Cuatro años de formación según las bases de la psicología científica hicieron arraigar en mí una crítica  a la psicología profunda desde esa perspectiva. El psicoanálisis ortodoxo y cualquiera de sus subescuelas así como cualquiera de las vertientes de la psicología profunda no son más que castillos de naipes racionalistas fundamentados en la fe ciega en una teoría, dotada de coherencia interna y capaz de definir la realidad en base a unas premisas no contrastadas. Bajo esta perspectiva, la práctica psicoanalítica sería en realidad como una ficción dentro de otra ficción, no sólo por lo que respecta al marco teórico sino también en referencia al propio método psicoanalítico de la interpretación , que establece como verdaderas las propias interpretaciones del analista como si no fueran fruto de un contexto relacional o de sus propias proyecciones.

A pesar de haberme acercado a la psicología Gestalt y haber sido capaz de comprender el psicoanálisis desde una perspectiva más abierta. Y de reconocer la fuerza de mi propia crítica hacia la psicología profunda (y casi hacia la práctica clínica en general) como una actitud defensiva, nunca hasta hoy, he podido dejar de reconocer la validez implícita de esta crítica. Sin embargo, últimamente he estado leyendo acerca de la mentalidad postmoderna en distintas áreas del pensamiento, a este respecto el discurso  científico ha cruzado la frontera entre la verdad y el dogma a través de la crítica de Thomas Kuhn y el cuestionamiento proveniente de la física cuántica respecto a la separación entre sujeto y objeto. El método científico tradicional es un producto cultural que es necesario sólo en la medida en que es útil para el desarrollo humano.

En el texto, la autora no introduce ninguna referencia directa al pensamiento postmoderno, ni a la psicología científica, pero sostiene un distanciamiento respecto a la perspectiva racionalista de Freud que introdujo al psicoanálisis en la paradoja que aún lo amordaza, y que amordaza en realidad cualquier intento epistemológico en psicología. ¿Por qué continuar buscando el conocimiento de aquello que es verdadero cuando no somos capaces de distinguir lo que la verdad es? ¿Por qué insistir en separar el sujeto del objeto también en terapia si por naturaleza el objeto es incognoscible? El proceso terapéutico es el producto de la relación entre terapeuta y paciente porque en definitiva es la relación la que cura, independientemente del enfoque teórico, e independientemente de terapeuta y paciente como sujetos aislados. La perspectiva dualista  (la pretensión de un modelo  científico basado en la física y fundamentado en la estadística para la psicología cognitivo conductual o la pretensión de un modelo teórico omnipresente y fundamentado en relaciones de causalidad lineal para el psicoanálisis) es el límite epistemológico de la psicología.

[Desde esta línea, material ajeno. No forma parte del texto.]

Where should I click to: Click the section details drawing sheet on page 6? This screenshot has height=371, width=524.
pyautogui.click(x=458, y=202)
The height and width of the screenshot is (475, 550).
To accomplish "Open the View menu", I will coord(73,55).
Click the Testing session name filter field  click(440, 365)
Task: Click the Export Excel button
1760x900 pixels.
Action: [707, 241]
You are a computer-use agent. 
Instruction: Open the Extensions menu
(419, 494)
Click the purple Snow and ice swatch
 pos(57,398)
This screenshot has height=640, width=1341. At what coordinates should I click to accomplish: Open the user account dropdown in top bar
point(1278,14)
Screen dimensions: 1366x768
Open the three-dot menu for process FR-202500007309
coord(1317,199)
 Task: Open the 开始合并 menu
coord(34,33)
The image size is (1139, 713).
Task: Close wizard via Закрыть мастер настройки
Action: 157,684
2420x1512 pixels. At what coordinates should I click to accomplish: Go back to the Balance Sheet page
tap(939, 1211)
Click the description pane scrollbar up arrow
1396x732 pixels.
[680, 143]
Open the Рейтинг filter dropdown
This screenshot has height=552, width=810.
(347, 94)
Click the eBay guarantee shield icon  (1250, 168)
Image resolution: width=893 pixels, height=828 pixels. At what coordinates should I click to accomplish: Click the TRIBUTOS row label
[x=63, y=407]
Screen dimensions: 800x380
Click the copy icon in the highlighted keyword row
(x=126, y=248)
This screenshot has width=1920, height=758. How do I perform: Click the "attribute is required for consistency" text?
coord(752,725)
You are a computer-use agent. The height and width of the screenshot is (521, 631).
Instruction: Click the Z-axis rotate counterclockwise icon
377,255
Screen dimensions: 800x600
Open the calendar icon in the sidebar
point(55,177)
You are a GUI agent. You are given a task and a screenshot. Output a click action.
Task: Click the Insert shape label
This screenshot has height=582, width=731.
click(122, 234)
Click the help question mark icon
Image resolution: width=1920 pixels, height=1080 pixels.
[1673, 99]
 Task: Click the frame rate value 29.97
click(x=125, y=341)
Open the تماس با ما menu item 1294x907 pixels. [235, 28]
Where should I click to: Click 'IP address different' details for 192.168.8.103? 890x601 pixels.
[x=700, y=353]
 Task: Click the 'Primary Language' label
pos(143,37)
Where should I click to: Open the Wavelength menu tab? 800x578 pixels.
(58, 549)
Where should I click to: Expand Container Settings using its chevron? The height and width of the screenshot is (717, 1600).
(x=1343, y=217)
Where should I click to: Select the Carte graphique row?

Relación terapéutica: Amor y transferencia

“El sujeto recurre al análisis a causa de una falta de amor. Y es mediante la restitución de la capacidadad amorosa en el vínculo transferencial – antes de tomar distancia del mismo – como conduce su experiencia analítica. A partir de ser el sujeto de un discurso amoroso durante los años del análisis, toma contacto con sus potencialidades de transformación psíquica de innovación intelectual e incluso de modificación física (…) el espacio analítico es el único lugar explícitamente designado por el contrato social en donde, hay derecho de hablar de las heridas, y de buscar nuevas posibilidades de recibir nuevas personas, nuevos discursos.” (…)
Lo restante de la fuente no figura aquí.